At this point in my pregnancy, I’m still popping by my OB’s office every four weeks to make sure Birdie and I are A-OK. Most of the time I try to avoid doctor visits, but from the moment my appointment ends, I look forward to my next one. It’s not that peeing in a cup and having my blood drawn are my idea of fun, but those tiny exam rooms are the only place I get to see my little one wiggle around on the ultrasound screen or hear the whoosh whoosh of that tiny heart beat.
Appointment days are the best.
But they’re also kind of the worst … at least right up until we hear the doctor say those three magical words: Everything looks good.

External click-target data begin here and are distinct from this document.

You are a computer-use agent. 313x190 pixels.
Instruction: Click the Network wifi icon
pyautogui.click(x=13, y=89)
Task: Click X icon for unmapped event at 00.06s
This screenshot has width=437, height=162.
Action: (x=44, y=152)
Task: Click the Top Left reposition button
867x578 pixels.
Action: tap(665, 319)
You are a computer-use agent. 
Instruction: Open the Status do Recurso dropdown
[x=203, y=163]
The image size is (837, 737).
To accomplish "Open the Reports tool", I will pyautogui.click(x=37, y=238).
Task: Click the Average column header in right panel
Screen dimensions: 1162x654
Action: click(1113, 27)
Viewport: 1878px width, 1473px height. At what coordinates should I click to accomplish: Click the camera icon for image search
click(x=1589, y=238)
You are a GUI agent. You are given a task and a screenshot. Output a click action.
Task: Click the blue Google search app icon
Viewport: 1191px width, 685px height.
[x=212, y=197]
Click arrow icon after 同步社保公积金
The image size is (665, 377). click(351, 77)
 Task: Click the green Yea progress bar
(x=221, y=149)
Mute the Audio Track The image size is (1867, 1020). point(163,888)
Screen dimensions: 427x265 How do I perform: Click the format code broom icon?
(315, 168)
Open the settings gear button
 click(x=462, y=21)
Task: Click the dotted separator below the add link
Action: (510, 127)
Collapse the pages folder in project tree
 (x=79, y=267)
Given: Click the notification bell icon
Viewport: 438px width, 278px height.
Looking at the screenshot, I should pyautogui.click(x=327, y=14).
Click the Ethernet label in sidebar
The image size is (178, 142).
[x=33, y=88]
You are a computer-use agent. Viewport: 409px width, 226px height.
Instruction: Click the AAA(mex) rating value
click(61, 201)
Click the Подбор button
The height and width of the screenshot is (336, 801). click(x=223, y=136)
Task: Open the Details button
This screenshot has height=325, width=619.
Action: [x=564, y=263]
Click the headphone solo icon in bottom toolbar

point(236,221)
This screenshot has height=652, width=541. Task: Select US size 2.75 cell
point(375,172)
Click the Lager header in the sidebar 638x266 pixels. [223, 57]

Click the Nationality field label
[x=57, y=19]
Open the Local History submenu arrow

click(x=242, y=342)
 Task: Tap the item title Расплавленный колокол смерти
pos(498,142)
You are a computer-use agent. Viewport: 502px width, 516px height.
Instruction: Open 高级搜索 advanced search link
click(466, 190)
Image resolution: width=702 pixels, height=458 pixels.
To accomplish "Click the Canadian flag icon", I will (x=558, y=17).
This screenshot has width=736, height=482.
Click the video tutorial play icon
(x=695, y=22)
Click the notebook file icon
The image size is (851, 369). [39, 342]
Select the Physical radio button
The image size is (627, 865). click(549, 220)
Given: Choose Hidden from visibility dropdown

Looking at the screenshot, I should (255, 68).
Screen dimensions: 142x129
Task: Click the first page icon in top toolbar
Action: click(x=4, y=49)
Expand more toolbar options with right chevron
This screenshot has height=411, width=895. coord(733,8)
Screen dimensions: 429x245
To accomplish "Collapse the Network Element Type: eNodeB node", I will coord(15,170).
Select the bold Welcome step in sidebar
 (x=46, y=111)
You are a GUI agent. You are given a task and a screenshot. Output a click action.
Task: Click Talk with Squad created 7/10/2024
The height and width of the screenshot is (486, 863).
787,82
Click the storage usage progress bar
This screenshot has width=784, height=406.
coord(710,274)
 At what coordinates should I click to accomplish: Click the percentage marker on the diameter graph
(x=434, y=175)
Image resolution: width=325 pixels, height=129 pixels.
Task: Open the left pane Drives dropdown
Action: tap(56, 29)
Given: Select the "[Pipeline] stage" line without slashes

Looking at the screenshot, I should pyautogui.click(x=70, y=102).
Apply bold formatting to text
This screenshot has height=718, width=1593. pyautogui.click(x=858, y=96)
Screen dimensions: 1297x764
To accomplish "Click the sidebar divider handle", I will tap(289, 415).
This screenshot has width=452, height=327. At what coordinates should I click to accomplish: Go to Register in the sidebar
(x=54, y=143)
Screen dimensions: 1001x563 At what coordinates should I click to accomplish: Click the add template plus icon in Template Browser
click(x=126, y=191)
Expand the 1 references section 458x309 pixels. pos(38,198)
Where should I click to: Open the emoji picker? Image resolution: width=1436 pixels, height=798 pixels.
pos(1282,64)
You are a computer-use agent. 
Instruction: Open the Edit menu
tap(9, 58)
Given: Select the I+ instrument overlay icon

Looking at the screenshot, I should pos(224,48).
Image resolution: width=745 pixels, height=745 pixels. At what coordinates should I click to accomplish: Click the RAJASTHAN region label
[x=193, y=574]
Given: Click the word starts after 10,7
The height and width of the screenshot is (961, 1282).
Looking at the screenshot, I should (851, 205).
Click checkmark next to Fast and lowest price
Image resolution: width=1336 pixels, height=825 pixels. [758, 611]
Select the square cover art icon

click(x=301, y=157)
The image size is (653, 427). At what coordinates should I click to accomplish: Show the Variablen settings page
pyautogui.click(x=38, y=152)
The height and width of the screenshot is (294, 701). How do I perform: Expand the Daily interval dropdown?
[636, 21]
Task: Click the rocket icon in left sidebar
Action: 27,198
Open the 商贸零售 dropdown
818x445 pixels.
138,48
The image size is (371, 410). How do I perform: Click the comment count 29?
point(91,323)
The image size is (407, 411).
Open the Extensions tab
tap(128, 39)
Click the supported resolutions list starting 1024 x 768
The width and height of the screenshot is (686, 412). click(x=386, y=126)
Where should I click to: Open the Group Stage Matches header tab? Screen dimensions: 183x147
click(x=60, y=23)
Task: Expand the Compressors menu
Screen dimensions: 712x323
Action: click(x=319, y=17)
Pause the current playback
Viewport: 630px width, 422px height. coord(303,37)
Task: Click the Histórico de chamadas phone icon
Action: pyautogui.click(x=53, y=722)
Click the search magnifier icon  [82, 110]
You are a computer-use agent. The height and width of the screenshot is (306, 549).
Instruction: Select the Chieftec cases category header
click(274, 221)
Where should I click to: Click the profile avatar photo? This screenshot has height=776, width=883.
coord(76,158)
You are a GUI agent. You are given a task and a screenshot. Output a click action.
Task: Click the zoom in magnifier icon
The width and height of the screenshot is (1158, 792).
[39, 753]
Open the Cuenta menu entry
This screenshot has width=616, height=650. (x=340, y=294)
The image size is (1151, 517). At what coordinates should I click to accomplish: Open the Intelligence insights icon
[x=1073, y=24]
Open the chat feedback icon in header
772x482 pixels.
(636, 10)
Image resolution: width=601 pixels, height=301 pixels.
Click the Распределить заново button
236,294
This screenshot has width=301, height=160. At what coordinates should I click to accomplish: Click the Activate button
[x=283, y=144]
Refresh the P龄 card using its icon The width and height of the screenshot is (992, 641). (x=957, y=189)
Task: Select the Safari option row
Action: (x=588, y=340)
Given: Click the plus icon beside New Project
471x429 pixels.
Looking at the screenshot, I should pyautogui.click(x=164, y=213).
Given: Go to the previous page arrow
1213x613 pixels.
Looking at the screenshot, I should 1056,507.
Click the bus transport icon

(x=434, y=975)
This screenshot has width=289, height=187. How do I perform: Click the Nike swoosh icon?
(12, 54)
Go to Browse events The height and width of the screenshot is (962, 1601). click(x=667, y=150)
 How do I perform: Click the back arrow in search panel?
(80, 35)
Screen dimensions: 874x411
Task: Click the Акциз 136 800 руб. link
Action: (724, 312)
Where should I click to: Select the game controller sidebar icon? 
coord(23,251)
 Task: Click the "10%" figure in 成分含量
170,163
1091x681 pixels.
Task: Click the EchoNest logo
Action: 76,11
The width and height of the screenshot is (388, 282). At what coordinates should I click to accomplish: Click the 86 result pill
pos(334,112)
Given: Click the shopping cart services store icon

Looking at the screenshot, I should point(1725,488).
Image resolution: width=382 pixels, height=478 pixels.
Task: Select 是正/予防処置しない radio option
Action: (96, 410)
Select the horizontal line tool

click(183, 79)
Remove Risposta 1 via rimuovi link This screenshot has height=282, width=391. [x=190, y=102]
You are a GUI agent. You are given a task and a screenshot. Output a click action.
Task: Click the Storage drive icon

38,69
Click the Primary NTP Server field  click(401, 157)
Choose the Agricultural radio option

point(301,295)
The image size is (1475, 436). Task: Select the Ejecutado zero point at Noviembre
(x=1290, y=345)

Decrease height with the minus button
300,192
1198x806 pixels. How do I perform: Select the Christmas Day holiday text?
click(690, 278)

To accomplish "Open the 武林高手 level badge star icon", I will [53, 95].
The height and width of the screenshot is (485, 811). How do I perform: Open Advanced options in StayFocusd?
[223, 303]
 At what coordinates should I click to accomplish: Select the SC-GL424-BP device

You see, before this pregnancy, I had two miscarriages. The first was a chemical pregnancy that ended just days after I held a positive test in my hands. The second time I made it to my eight-week appointment, but when the doctor started the ultrasound, there was no baby. Things had stopped developing about two weeks prior. Those back-to-back losses were tough to recover from, so my husband and I decided to take a break from trying. We planned to revisit the topic again in a few months when our fears of another miscarriage had quieted.
But we didn’t have a chance to discuss anything because I got pregnant right away. We were stunned, a bit wary of celebrating the good news, and yet we couldn’t help but be happy. There was a baby. Our baby. Those early weeks we walked on eggshells. At my eight-week appointment I held my breath as the ultrasound began, but everything was OK. More than OK. Everything was perfect.
I kept telling myself that I’d feel confident once I made it past the first trimester and the risk of miscarriage fell, but this anxiety is a tough thing to shake. My husband and I go through the same cycle of emotions leading up to each OB appointment: joy, doubt, worry, fear and then relief. We get the reassurance we need from our OB, and that sense of happiness and peace lasts several days. But as the weeks creep by we begin to wonder and waver. In the days just before an appointment—which is where I am right now with my next check-up scheduled for Friday—and even as I sit in the waiting room at the doctor’s office, I’m a ball of nerves. (Last time, the nurse took my blood pressure three times because it was elevated. She asked if I was nervous. I smiled softly and said a little. Eventually she left the room to give me a few minutes to lie back and relax before returning to try again. Thankfully, it was normal that time.)
I guess this has been on mind lately because I am closing in on the third trimester. Only one more four-week stretch to go, and then I’ll be stopping by every other week. I cannot wait. I’m sure I’ll still find a way to worry in the interim, but the good news is these frequent kicks and flips I’ve been feeling more and more of have given my husband and me some extra reassurance. Every day this week he’s come home and asked how my day was—shortly followed by, “Did you feel any kicks today?” It’s basically the sweetest thing ever.